#### [Records]
********
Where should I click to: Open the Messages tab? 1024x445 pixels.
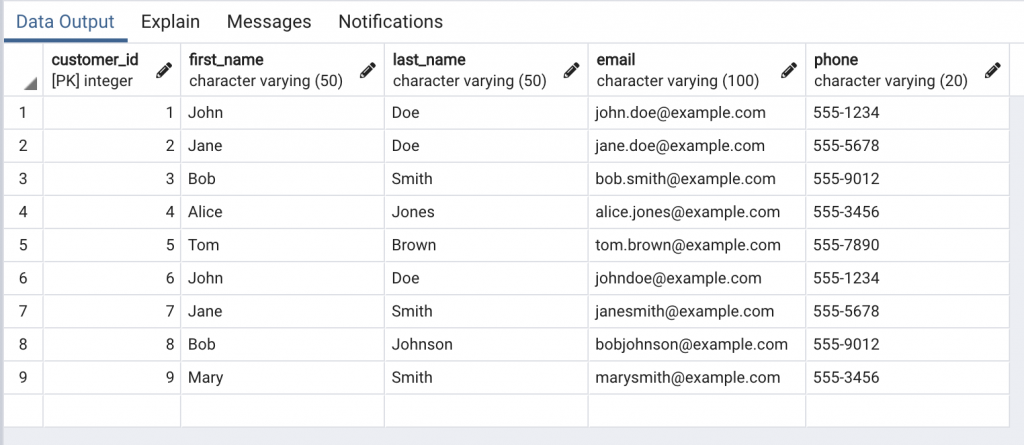coord(269,22)
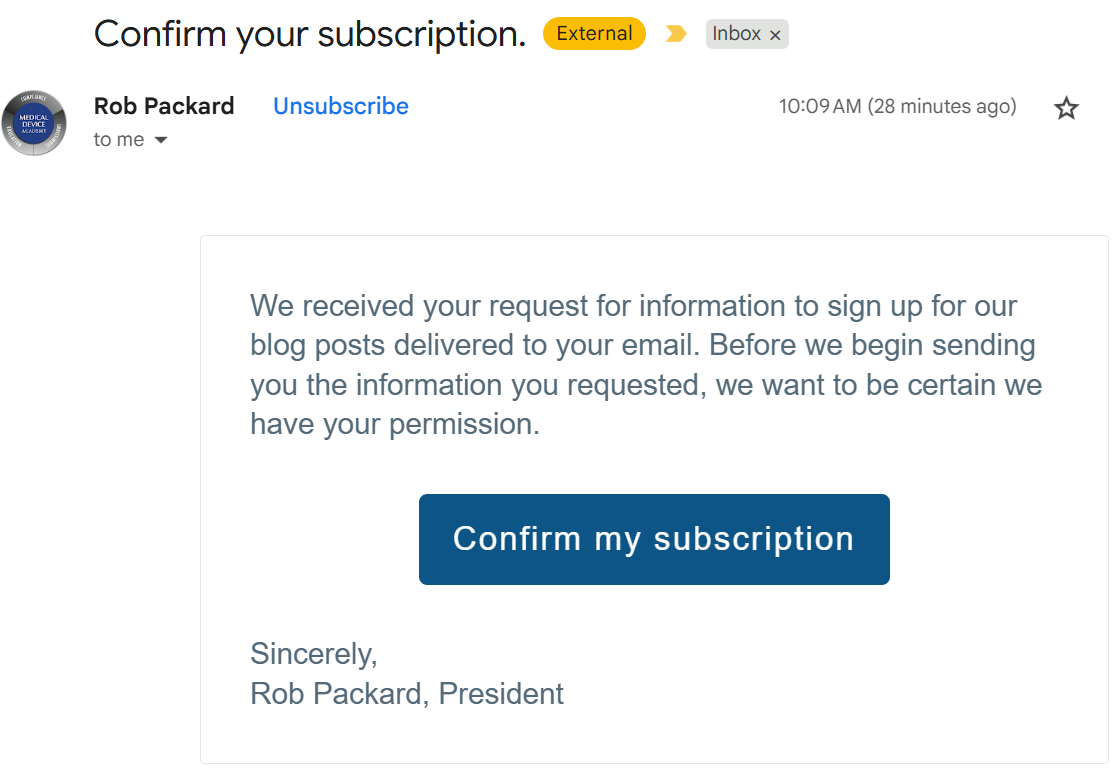
Task: Click the "(28 minutes ago)" text
Action: point(942,106)
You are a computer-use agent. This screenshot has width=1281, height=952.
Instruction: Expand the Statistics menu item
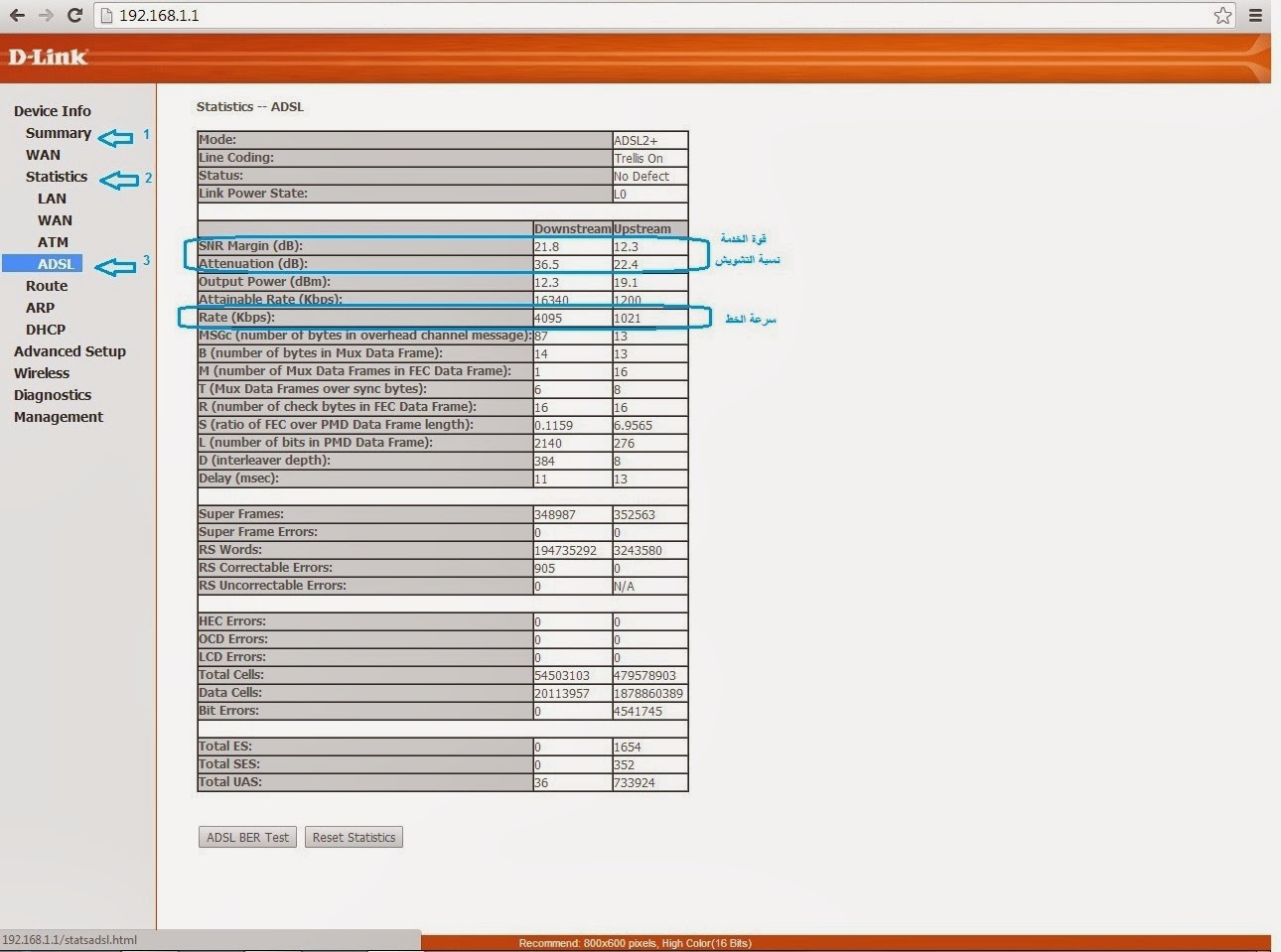[x=57, y=177]
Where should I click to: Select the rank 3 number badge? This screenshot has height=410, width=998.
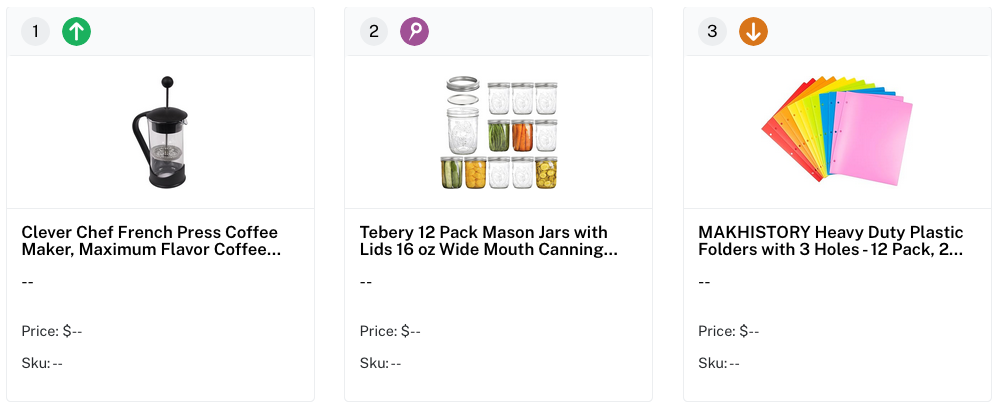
********
#### [Problem to solve]
If a record holds a picture, leave the picture out, but copy everything else exactly.

#### [Final answer]
Where should I click to: Open the Messages tab? 1024x445 pixels.
coord(269,22)
Task: Click the "(28 minutes ago)" text
Action: point(942,106)
You are a computer-use agent. This screenshot has width=1281, height=952.
Instruction: Expand the Statistics menu item
[x=57, y=177]
Where should I click to: Select the rank 3 number badge? This screenshot has height=410, width=998.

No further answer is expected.